* _Dataset records_
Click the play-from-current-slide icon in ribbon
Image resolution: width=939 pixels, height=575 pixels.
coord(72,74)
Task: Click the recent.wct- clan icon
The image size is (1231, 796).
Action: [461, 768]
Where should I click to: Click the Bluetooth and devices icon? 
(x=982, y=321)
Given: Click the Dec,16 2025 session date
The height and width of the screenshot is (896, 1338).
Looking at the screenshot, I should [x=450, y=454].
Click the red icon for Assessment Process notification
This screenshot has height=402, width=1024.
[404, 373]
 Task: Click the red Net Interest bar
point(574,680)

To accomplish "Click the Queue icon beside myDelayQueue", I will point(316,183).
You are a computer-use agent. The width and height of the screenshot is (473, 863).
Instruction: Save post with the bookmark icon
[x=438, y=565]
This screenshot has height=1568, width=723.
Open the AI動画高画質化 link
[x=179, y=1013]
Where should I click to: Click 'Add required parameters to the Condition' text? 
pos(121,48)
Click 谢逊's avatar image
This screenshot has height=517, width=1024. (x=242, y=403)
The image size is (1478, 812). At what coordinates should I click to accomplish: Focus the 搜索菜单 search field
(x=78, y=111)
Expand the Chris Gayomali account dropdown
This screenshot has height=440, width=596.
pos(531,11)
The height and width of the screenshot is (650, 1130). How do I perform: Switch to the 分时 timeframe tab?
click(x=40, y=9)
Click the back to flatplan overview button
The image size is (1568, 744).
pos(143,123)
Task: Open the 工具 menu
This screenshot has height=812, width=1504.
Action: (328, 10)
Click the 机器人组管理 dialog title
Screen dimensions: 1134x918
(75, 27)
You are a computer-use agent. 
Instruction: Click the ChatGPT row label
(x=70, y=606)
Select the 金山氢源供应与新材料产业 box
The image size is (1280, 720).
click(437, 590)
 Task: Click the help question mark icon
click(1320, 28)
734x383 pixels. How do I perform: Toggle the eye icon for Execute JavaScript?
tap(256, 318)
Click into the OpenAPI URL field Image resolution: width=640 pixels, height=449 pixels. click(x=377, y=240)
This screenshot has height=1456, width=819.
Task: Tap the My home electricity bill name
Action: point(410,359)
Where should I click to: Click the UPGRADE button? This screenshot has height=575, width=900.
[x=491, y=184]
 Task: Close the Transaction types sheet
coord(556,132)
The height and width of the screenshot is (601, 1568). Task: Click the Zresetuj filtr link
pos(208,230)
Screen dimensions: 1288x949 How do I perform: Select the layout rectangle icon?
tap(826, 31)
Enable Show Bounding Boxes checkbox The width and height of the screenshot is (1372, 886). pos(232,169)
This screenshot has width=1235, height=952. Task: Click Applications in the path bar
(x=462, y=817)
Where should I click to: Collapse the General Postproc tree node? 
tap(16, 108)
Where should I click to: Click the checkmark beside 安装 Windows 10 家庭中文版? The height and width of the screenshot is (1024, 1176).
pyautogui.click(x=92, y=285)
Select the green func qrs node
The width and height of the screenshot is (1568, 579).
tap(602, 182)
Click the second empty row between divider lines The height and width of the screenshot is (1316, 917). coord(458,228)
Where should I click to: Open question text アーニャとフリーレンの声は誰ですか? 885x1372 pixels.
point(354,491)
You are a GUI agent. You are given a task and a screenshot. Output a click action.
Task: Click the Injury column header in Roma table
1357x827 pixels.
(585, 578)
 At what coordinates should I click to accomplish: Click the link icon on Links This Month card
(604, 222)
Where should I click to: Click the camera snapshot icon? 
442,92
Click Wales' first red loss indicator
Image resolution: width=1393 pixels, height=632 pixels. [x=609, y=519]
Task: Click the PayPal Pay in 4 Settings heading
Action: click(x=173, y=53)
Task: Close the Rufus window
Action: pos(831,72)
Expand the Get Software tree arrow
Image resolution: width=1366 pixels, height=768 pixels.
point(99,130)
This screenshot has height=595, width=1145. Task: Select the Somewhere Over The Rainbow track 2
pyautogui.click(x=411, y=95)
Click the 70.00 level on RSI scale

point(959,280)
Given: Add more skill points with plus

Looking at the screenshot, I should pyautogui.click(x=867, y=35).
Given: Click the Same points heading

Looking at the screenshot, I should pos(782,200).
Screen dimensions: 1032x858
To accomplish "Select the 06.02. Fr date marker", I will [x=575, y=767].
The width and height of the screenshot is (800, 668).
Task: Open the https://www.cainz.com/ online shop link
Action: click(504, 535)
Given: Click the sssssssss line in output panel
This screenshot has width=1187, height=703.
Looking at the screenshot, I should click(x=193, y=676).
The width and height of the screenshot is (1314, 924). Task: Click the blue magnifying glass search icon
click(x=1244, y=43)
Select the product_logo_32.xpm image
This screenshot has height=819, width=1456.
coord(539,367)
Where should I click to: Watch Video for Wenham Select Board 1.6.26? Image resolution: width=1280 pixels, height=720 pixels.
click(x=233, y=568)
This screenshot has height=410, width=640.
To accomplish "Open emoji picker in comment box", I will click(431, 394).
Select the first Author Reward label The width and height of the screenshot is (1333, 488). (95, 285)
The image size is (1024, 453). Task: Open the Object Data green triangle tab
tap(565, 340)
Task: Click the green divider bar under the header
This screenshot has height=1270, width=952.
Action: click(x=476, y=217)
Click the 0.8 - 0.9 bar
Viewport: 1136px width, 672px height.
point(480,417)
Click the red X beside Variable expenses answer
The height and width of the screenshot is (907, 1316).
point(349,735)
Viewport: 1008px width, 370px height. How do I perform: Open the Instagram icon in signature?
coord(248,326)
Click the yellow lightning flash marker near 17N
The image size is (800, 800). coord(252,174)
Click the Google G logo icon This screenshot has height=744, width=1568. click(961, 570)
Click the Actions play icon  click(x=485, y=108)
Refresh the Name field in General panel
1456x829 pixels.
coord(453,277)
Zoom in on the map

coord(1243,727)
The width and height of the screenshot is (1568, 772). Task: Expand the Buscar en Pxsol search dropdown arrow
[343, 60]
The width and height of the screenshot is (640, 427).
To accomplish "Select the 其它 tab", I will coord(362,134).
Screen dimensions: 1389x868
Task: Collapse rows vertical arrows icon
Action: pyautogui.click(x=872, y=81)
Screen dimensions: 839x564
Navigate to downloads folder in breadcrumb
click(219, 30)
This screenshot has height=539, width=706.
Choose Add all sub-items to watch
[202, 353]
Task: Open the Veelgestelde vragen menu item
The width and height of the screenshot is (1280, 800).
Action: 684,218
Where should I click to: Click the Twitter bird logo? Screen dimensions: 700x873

* _Exercise brief_
Please update all the lines above by replacing "Where should I click to" with "Which spot should I click to" wherever it occurs, leaving everything else unchanged.

* _Answer to the exercise_
Click the play-from-current-slide icon in ribbon
Image resolution: width=939 pixels, height=575 pixels.
coord(72,74)
Task: Click the recent.wct- clan icon
The image size is (1231, 796).
Action: [461, 768]
Which spot should I click to: Click the Bluetooth and devices icon? 
(x=982, y=321)
Given: Click the Dec,16 2025 session date
The height and width of the screenshot is (896, 1338).
Looking at the screenshot, I should [x=450, y=454].
Click the red icon for Assessment Process notification
This screenshot has height=402, width=1024.
[404, 373]
 Task: Click the red Net Interest bar
point(574,680)

To accomplish "Click the Queue icon beside myDelayQueue", I will point(316,183).
You are a computer-use agent. The width and height of the screenshot is (473, 863).
Instruction: Save post with the bookmark icon
[x=438, y=565]
This screenshot has height=1568, width=723.
Open the AI動画高画質化 link
[x=179, y=1013]
Which spot should I click to: Click 'Add required parameters to the Condition' text? 
pos(121,48)
Click 谢逊's avatar image
This screenshot has height=517, width=1024. (x=242, y=403)
The image size is (1478, 812). At what coordinates should I click to accomplish: Focus the 搜索菜单 search field
(x=78, y=111)
Expand the Chris Gayomali account dropdown
This screenshot has height=440, width=596.
pos(531,11)
The height and width of the screenshot is (650, 1130). How do I perform: Switch to the 分时 timeframe tab?
click(x=40, y=9)
Click the back to flatplan overview button
The image size is (1568, 744).
pos(143,123)
Task: Open the 工具 menu
This screenshot has height=812, width=1504.
Action: (328, 10)
Click the 机器人组管理 dialog title
Screen dimensions: 1134x918
(75, 27)
You are a computer-use agent. 
Instruction: Click the ChatGPT row label
(x=70, y=606)
Select the 金山氢源供应与新材料产业 box
The image size is (1280, 720).
click(437, 590)
 Task: Click the help question mark icon
click(1320, 28)
734x383 pixels. How do I perform: Toggle the eye icon for Execute JavaScript?
tap(256, 318)
Click into the OpenAPI URL field Image resolution: width=640 pixels, height=449 pixels. click(x=377, y=240)
This screenshot has height=1456, width=819.
Task: Tap the My home electricity bill name
Action: point(410,359)
Which spot should I click to: Click the UPGRADE button? This screenshot has height=575, width=900.
[x=491, y=184]
 Task: Close the Transaction types sheet
coord(556,132)
The height and width of the screenshot is (601, 1568). Task: Click the Zresetuj filtr link
pos(208,230)
Screen dimensions: 1288x949 How do I perform: Select the layout rectangle icon?
tap(826, 31)
Enable Show Bounding Boxes checkbox The width and height of the screenshot is (1372, 886). pos(232,169)
This screenshot has width=1235, height=952. Task: Click Applications in the path bar
(x=462, y=817)
Which spot should I click to: Collapse the General Postproc tree node? 
tap(16, 108)
Which spot should I click to: Click the checkmark beside 安装 Windows 10 家庭中文版? The height and width of the screenshot is (1024, 1176).
pyautogui.click(x=92, y=285)
Select the green func qrs node
The width and height of the screenshot is (1568, 579).
tap(602, 182)
Click the second empty row between divider lines The height and width of the screenshot is (1316, 917). coord(458,228)
Which spot should I click to: Open question text アーニャとフリーレンの声は誰ですか? 885x1372 pixels.
point(354,491)
You are a GUI agent. You are given a task and a screenshot. Output a click action.
Task: Click the Injury column header in Roma table
1357x827 pixels.
(585, 578)
 At what coordinates should I click to accomplish: Click the link icon on Links This Month card
(604, 222)
Which spot should I click to: Click the camera snapshot icon? 
442,92
Click Wales' first red loss indicator
Image resolution: width=1393 pixels, height=632 pixels. [x=609, y=519]
Task: Click the PayPal Pay in 4 Settings heading
Action: click(x=173, y=53)
Task: Close the Rufus window
Action: pos(831,72)
Expand the Get Software tree arrow
Image resolution: width=1366 pixels, height=768 pixels.
point(99,130)
This screenshot has height=595, width=1145. Task: Select the Somewhere Over The Rainbow track 2
pyautogui.click(x=411, y=95)
Click the 70.00 level on RSI scale

point(959,280)
Given: Add more skill points with plus

Looking at the screenshot, I should pyautogui.click(x=867, y=35).
Given: Click the Same points heading

Looking at the screenshot, I should pos(782,200).
Screen dimensions: 1032x858
To accomplish "Select the 06.02. Fr date marker", I will [x=575, y=767].
The width and height of the screenshot is (800, 668).
Task: Open the https://www.cainz.com/ online shop link
Action: click(504, 535)
Given: Click the sssssssss line in output panel
This screenshot has width=1187, height=703.
Looking at the screenshot, I should click(x=193, y=676).
The width and height of the screenshot is (1314, 924). Task: Click the blue magnifying glass search icon
click(x=1244, y=43)
Select the product_logo_32.xpm image
This screenshot has height=819, width=1456.
coord(539,367)
Which spot should I click to: Watch Video for Wenham Select Board 1.6.26? Image resolution: width=1280 pixels, height=720 pixels.
click(x=233, y=568)
This screenshot has height=410, width=640.
To accomplish "Open emoji picker in comment box", I will click(431, 394).
Select the first Author Reward label The width and height of the screenshot is (1333, 488). (95, 285)
The image size is (1024, 453). Task: Open the Object Data green triangle tab
tap(565, 340)
Task: Click the green divider bar under the header
This screenshot has height=1270, width=952.
Action: click(x=476, y=217)
Click the 0.8 - 0.9 bar
Viewport: 1136px width, 672px height.
point(480,417)
Click the red X beside Variable expenses answer
The height and width of the screenshot is (907, 1316).
point(349,735)
Viewport: 1008px width, 370px height. How do I perform: Open the Instagram icon in signature?
coord(248,326)
Click the yellow lightning flash marker near 17N
The image size is (800, 800). coord(252,174)
Click the Google G logo icon This screenshot has height=744, width=1568. click(961, 570)
Click the Actions play icon  click(x=485, y=108)
Refresh the Name field in General panel
1456x829 pixels.
coord(453,277)
Zoom in on the map

coord(1243,727)
The width and height of the screenshot is (1568, 772). Task: Expand the Buscar en Pxsol search dropdown arrow
[343, 60]
The width and height of the screenshot is (640, 427).
To accomplish "Select the 其它 tab", I will coord(362,134).
Screen dimensions: 1389x868
Task: Collapse rows vertical arrows icon
Action: pyautogui.click(x=872, y=81)
Screen dimensions: 839x564
Navigate to downloads folder in breadcrumb
click(219, 30)
This screenshot has height=539, width=706.
Choose Add all sub-items to watch
[202, 353]
Task: Open the Veelgestelde vragen menu item
The width and height of the screenshot is (1280, 800).
Action: 684,218
Which spot should I click to: Click the Twitter bird logo? Screen dimensions: 700x873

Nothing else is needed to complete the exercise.